Salma Hayek parle de Weinstein, « son monstre » à elle aussi

Depuis que les premiers témoignages accusant Harvey Weinstein de harcèlement sexuel, d’agressions sexuelles et de viols ont été exposés au grand jour, l’affaire ne cesse de prendre de l’ampleur et les personnalités de raconter leurs histoires.

Après Asia Argento, Uma Thurman, Jessica Chastain, Natalie Portman et bien d’autres, c’est Salma Hayek qui a récemment pris la parole.

Elle a elle aussi été victime des griffes du producteur américain, et se confie dans sa récente interview pour le New York Times.

« Harvey Weinstein est mon monstre à moi aussi »

L’histoire remonterait au début des années 2000, alors qu’elle signait avec lui pour le film Frida, racontant la vie de Frida Kahlo, sorti en 2002.

Pendant le tournage, Weinstein lui demandait régulièrement de le regarder prendre des douches, de la regarder, d’entrer dans sa chambre la nuit, de se faire masser nue par un de ses amis, de lui faire une fellation…

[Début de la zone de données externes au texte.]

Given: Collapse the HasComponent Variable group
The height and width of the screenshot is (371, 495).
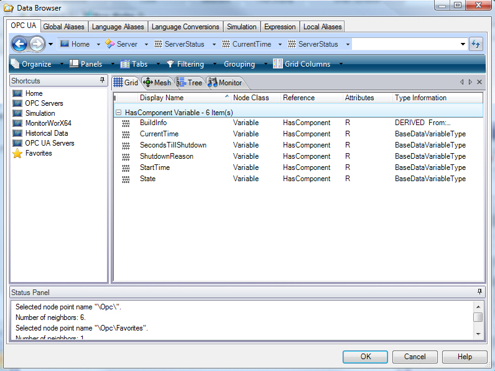Looking at the screenshot, I should coord(118,112).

Devant l’enchaînement de ses oppositions, Harvey Weinstein se montrait de plus en plus odieux et n’a cessé de la rabaisser, lui balançant qu’elle « n’était personne » et que le rôle de Frida irait à une autre actrice.

Elle rapporte :

« Non, non, non, non, non… Et à chaque refus, la colère machiavélique d’Harvey. »

« Je vais te tuer », Weinstein à Salma Hayek

C’est entre autres le type de menaces que Weinstein aurait lâchées pendant ses démarches de harcèlement.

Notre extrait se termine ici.